--- CONSIGNES ---
Répondez à ces questions d'après l'extrait sur la dette publique :
(a) Quel jour et à quelle heure l'agence France Trésor vend-elle aux marchés financiers les obligations émises par l'État français ?
(b) Quel montant a été emprunté en 2011, en euros et en pourcentage du PIB ?
(c) Comment s'appellent les garanties que les banques doivent déposer à la BCE pour chaque prêt contracté ?

Par l’auteur du site Libéralisme expliqué.

Tous les jeudis à 10h, l’agence France Trésor, rattachée au Ministère de l’Économie et des Finances vend aux marchés financiers les obligations émises par l’État français pour financer les dépenses qui excèdent les recettes fiscales.

Le problème est bien connu : en 2011, ce sont environ 125 milliards d’euros soit 5,2% du PIB qui ont été empruntés et ce montant était encore pire les années précédentes. Dans toute la zone euro, on a assisté les dix dernières années à une explosion des déficits publics qui amène certains États à être dans l’impossibilité de rembourser, d’où la crise des dettes souveraines que nous traversons.

Pourtant, les acteurs des marchés financiers ne sont pas idiots, ils savaient bien que la Grèce s’engageait sur une mauvaise pente et qu’il y avait un risque qu’elle ne puisse plus rembourser l’argent qu’ils lui prêtaient. Qu’est-ce qui pousse les marchés à continuer à acheter des obligations grecques, espagnoles, portugaises, irlandaises, françaises… en prenant des risques énormes ?

La réponse est suffisamment complexe pour n’être que peu expliquée par les analystes. Essayons donc de faire simple :

  1. La Banque Centrale Européenne propose des prêts extrêmement avantageux aux banques (avec des intérêts qui avoisinent actuellement les 1%). Des taux aussi bas n’existant pas dans la vraie vie, elle n’arrive à proposer de tels services que par la création monétaire. Ainsi, depuis 2005, la quantité d’euros existants a doublé !
  2. Mais la BCE met une condition à ces prêts : pour chaque prêt contracté, les banques doivent déposer à la BCE des garanties, appelées « collatéraux », d’un montant similaire, qui doivent être des titres financiers de bonne qualité (de note minimale de A-, descendue à BBB- pendant la crise). Pour obtenir un prêt à 1% d’une valeur de 1000€, une banque doit donc déposer un peu plus de 1000€ d’obligations d’État [1].

Données de localisation des mots et des éléments:
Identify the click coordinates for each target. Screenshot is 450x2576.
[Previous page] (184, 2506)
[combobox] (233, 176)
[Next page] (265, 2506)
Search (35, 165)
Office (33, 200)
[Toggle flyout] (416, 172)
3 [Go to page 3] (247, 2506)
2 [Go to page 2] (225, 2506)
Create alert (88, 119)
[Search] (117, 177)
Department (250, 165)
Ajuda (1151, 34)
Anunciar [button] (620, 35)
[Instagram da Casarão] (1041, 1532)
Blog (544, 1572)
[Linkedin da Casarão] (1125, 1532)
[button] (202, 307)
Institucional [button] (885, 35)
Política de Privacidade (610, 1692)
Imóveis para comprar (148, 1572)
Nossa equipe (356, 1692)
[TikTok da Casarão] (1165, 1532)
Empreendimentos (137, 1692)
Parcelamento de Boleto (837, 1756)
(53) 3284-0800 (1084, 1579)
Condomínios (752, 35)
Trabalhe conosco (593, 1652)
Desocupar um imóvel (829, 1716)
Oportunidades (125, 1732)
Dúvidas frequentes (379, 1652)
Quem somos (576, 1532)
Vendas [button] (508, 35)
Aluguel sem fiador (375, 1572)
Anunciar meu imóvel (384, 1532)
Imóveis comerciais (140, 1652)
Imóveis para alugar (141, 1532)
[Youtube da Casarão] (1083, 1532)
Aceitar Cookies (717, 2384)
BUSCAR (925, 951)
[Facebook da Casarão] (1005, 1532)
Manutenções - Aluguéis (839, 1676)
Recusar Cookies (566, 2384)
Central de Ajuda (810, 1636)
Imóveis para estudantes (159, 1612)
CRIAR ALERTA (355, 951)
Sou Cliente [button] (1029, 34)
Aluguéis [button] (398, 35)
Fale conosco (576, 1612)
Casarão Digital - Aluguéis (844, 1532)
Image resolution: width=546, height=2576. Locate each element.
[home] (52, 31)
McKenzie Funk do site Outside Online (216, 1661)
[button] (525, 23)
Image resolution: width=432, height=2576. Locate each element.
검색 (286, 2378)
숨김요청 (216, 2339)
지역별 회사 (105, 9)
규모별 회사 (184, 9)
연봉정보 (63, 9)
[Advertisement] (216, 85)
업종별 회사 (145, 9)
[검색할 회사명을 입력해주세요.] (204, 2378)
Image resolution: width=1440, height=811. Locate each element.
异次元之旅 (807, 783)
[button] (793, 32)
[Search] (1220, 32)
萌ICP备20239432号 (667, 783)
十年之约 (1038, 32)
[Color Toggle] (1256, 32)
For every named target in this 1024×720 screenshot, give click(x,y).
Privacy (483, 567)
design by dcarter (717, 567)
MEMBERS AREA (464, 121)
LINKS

--- RÉPONSE COMPLÈTE ---
(a) Tous les jeudis à 10h.
(b) Environ 125 milliards d'euros, soit 5,2 % du PIB.
(c) Des « collatéraux ».